Data Science is an amplifier of thinking, intuition and inspiration

image




One of the world's first technologies for storing and exchanging data.



In the 19th century, doctors could prescribe mercury for mood swings and arsenic for asthma. It may not have occurred to them to wash their hands before surgery. Of course, they didn't try to kill anyone - they just didn't know there were more suitable methods.



These early physicians had valuable data scrawled on their notebooks, but each saw only one piece of a large puzzle. Without modern tools for the exchange and analysis of information (as well as science for making sense of this data), nothing could prevent superstition from influencing what can be seen through the "keyhole" of observed facts.



Humans have come a long way with technology since then, but today's boom in machine learning and artificial intelligence is not out of touch with the past. All this is a continuation of the basic human instinct - understanding the world around us. This instinct is needed so that we can make smarter decisions. And we now have significantly better technology than ever before.



One way to describe this pattern that has been going on through the ages is to think of it as a revolution in datasets, not units of data. The difference is not trivial. Massives of data have helped shape the modern world. Consider the Sumerian scribes (modern-day Iraq) who pressed their styluses to clay plates over 5,000 years ago. When they did, they not only invented the first writing system, but the first technology for storing and exchanging data.
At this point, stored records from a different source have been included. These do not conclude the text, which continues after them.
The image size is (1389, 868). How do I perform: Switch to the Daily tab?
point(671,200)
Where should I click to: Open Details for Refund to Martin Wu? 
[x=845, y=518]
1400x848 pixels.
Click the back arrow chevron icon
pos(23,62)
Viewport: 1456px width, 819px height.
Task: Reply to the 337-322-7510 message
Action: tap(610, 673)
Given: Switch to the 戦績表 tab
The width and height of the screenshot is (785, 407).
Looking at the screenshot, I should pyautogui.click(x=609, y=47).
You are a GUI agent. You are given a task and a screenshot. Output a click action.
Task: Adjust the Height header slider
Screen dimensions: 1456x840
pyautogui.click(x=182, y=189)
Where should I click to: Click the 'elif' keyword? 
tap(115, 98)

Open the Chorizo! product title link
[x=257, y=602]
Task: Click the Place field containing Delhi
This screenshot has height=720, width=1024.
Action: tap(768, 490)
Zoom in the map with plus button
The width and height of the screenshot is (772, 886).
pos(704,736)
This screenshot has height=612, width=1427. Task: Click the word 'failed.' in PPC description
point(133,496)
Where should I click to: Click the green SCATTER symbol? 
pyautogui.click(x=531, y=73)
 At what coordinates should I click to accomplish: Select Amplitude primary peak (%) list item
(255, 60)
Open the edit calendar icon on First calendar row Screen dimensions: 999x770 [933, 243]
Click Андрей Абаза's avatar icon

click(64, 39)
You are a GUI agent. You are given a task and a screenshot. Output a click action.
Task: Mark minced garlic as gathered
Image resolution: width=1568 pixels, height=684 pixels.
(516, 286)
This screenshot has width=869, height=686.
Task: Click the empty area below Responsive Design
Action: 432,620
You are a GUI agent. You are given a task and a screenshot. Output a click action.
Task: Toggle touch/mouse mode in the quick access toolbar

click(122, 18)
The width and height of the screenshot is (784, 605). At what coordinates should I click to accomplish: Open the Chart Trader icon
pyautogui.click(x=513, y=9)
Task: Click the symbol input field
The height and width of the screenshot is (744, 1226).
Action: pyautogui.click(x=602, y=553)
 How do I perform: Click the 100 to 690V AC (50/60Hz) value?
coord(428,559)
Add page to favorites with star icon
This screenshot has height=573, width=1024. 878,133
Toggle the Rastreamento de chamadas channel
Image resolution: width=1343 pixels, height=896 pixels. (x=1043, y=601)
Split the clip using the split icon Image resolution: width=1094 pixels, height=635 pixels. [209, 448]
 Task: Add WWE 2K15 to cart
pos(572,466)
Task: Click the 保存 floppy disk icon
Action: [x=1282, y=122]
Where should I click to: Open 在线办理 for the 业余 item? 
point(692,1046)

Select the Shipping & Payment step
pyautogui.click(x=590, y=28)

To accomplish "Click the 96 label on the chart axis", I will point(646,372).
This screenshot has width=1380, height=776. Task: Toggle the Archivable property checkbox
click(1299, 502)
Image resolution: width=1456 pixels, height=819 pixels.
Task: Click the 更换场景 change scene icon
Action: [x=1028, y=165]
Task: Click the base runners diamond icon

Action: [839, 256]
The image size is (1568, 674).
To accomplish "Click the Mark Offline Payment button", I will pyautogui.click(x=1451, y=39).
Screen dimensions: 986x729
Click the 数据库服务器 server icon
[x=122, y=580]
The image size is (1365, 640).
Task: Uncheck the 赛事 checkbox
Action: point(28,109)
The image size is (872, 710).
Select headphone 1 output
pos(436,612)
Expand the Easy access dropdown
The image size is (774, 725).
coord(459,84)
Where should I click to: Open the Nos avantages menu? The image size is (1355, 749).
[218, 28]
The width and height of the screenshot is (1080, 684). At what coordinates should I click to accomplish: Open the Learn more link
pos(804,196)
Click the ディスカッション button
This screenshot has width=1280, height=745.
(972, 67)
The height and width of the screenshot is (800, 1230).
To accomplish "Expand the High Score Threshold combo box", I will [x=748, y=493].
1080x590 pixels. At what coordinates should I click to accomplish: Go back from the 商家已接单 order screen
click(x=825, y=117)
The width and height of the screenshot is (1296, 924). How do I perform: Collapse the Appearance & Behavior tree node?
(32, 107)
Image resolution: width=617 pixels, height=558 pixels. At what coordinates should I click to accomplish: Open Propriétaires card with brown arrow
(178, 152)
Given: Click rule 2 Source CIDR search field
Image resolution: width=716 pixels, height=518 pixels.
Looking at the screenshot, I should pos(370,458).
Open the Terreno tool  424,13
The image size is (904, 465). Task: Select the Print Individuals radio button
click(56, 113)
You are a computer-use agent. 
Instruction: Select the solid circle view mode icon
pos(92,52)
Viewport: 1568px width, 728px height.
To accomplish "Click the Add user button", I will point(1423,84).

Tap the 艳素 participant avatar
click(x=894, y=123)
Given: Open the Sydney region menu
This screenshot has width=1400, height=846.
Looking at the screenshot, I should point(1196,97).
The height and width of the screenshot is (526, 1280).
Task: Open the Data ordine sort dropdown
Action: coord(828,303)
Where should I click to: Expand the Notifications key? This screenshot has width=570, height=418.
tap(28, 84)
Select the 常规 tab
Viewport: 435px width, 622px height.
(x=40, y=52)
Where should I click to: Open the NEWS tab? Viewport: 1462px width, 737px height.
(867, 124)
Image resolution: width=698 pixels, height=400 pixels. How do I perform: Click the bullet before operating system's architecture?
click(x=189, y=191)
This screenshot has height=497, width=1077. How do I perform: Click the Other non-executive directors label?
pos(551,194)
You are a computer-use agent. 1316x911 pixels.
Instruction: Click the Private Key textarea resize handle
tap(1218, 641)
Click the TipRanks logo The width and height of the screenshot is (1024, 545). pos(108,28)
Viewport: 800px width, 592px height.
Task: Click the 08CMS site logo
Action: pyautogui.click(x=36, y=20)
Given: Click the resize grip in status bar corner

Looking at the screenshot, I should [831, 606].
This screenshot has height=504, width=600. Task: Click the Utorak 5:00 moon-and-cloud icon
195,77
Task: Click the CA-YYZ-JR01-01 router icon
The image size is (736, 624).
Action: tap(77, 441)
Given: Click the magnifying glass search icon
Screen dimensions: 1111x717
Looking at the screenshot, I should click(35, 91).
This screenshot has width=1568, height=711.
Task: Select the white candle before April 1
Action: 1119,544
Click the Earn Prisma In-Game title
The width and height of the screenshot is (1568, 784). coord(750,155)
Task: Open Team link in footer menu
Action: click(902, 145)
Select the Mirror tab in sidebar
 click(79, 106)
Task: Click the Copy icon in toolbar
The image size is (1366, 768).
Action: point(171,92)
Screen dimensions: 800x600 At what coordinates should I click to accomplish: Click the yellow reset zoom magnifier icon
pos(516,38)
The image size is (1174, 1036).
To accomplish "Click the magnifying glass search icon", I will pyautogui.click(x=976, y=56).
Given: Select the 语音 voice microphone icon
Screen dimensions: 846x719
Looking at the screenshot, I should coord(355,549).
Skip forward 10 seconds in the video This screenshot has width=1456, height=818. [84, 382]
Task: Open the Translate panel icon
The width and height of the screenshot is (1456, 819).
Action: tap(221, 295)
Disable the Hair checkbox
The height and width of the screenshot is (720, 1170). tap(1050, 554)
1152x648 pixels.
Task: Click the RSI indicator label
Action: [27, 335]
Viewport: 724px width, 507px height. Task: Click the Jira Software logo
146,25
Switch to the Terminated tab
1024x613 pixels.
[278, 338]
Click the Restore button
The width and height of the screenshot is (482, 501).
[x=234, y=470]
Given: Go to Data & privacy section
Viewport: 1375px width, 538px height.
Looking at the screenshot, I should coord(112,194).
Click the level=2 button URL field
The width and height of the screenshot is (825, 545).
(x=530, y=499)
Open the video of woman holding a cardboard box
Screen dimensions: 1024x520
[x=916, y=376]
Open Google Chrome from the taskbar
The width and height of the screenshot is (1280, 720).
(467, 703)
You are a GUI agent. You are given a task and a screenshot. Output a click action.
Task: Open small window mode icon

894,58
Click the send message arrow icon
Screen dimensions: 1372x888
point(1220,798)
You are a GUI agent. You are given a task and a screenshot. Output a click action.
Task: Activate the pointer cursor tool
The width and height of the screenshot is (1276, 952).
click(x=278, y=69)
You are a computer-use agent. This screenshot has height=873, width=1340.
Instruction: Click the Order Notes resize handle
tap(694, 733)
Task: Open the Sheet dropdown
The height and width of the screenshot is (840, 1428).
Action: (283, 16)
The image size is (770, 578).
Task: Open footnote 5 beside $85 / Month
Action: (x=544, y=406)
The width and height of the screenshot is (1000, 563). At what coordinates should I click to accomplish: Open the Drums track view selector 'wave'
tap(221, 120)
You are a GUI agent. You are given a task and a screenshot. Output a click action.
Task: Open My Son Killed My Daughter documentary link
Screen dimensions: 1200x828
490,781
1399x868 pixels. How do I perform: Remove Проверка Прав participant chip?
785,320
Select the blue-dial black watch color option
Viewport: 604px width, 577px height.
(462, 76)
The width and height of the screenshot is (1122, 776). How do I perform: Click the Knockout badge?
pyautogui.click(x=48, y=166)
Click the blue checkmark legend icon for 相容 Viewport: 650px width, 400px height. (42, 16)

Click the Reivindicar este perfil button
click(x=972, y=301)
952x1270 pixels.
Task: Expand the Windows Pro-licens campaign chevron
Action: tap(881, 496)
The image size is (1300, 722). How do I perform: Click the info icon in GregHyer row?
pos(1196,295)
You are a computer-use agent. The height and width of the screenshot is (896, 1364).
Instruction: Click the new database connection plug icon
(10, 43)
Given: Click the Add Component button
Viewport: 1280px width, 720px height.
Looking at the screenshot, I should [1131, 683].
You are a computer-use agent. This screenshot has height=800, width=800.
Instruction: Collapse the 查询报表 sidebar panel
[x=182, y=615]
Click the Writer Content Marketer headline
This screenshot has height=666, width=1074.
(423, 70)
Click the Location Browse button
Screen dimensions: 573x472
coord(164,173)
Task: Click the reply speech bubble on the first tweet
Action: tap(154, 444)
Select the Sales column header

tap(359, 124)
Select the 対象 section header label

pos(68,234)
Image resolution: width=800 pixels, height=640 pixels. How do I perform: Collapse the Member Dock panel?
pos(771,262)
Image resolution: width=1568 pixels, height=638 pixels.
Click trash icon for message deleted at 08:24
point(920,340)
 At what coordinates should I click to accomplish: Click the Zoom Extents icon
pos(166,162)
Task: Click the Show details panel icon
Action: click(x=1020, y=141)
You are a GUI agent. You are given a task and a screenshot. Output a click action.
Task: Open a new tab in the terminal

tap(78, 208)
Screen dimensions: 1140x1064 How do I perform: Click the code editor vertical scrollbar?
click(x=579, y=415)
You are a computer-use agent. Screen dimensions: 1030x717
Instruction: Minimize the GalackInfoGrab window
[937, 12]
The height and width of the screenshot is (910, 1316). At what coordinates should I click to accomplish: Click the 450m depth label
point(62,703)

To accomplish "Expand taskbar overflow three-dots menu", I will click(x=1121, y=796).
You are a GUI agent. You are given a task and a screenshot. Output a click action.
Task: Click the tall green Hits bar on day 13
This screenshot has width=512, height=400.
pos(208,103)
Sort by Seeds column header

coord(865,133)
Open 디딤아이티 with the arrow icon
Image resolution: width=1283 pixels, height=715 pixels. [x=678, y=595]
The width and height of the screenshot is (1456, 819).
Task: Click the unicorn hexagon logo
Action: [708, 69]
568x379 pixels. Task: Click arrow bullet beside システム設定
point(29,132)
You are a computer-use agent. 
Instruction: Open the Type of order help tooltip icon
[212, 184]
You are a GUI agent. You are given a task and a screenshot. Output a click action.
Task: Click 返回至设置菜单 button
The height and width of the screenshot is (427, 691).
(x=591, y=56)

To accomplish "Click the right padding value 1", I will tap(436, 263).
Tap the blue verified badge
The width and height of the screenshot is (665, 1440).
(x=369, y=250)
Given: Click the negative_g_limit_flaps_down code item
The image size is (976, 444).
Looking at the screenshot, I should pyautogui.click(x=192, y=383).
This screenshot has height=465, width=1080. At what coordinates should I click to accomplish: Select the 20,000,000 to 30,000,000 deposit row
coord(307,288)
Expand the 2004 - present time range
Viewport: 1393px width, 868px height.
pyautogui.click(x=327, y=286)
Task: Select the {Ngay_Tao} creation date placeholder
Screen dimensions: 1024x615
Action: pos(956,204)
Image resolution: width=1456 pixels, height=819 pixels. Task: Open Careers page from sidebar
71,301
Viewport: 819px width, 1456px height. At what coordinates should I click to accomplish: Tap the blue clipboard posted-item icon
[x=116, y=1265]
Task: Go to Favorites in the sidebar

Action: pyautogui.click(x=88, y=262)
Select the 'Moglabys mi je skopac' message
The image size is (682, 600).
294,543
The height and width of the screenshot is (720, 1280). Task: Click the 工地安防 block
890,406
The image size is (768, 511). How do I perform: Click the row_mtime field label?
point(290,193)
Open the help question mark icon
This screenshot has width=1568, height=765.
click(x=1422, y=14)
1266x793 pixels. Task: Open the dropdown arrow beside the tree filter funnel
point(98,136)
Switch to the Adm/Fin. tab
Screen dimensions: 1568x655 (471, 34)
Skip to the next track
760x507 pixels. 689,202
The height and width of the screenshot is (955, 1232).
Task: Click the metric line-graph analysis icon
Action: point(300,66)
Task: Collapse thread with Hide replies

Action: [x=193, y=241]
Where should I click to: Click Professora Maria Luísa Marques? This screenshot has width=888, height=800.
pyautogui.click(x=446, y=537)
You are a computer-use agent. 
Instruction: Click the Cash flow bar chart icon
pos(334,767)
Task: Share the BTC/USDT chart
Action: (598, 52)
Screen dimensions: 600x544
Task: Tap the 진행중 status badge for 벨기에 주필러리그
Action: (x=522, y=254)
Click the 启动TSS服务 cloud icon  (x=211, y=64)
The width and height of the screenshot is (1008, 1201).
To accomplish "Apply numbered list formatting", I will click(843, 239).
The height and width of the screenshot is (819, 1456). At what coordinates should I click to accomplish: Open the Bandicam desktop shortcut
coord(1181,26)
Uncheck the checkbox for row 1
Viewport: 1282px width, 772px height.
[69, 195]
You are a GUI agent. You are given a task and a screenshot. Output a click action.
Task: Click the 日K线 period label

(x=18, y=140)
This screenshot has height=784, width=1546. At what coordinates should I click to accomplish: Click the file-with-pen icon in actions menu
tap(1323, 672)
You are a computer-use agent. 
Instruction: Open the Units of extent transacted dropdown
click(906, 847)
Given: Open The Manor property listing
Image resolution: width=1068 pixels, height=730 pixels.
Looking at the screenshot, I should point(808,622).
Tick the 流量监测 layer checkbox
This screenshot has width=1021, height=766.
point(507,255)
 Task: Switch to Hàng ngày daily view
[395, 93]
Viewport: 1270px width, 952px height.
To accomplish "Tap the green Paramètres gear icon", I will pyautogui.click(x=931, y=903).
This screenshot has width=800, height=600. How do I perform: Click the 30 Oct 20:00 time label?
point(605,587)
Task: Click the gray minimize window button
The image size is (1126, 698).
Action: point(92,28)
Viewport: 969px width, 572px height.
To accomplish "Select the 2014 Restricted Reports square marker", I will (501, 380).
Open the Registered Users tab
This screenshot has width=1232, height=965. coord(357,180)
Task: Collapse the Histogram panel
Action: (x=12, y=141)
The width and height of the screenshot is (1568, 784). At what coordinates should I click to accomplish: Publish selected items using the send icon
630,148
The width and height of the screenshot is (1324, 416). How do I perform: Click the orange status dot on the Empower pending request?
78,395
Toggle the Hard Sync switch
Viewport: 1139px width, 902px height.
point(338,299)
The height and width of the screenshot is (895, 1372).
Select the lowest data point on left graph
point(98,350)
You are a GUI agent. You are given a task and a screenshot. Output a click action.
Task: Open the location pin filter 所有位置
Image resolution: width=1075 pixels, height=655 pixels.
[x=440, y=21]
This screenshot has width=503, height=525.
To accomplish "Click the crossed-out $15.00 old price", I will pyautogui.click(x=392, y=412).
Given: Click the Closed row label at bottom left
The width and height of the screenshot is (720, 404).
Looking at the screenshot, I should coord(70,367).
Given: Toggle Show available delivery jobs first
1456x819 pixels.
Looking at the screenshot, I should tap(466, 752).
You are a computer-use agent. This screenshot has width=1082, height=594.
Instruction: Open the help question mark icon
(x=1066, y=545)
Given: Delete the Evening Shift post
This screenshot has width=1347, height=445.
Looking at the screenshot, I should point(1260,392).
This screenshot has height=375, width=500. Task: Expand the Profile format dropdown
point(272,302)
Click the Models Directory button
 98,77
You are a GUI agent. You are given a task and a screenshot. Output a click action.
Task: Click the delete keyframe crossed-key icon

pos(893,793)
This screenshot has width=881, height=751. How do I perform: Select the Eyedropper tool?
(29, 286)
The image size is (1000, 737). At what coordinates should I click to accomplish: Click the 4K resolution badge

If you're inspired by the promise that AI can surpass human capabilities, consider stationery to give us superhuman memories. While it is easy to take the recording of information for granted today, the ability to securely store datasets represents a groundbreaking first step towards higher intelligence.



Unfortunately, extracting information from clay slabs and their pre-electronic counterparts is a pain. You cannot click your finger on a book to count the number of words in it. Instead, you have to load each word into your brain to process it. Issues like these made early data analysis laborious, so early attempts got stuck very early on. While the kingdom could analyze tax revenues, only a fearless soul could try to reason as effectively in a field like medicine, where a thousand-year tradition encouraged improvisation.



image



Fortunately, the human race has produced incredible pioneers. For example, John Snow's map of deaths, compiled during the cholera outbreak in London in 1858, inspired doctors to reconsider the superstition that the disease was caused by miasma (toxic air), and to pay attention to drinking water.



image



If you know The Lady with the Lamp, Florence Nightingale, for her heroic compassion as a nurse, you might be surprised to learn that she was also a pioneer in analytics. Her inventive infographic during the Crimean War saved many lives because it identified hygiene problems as the leading cause of hospital deaths, and it was this infographic that inspired the government to pay attention to sanitation.



image



The era of uniform datasets emerged as the value of information began to assert itself in more and more areas, leading to the advent of computers. And this is not about the electronic buddy you are used to today. The "computer" (calculator) originated as a human profession, when special employees performed calculations and processed data manually in order to assess their significance.



image



These people were all computers! Photo taken in the 1950s by the staff of the Supersonic Pressure Tunnel .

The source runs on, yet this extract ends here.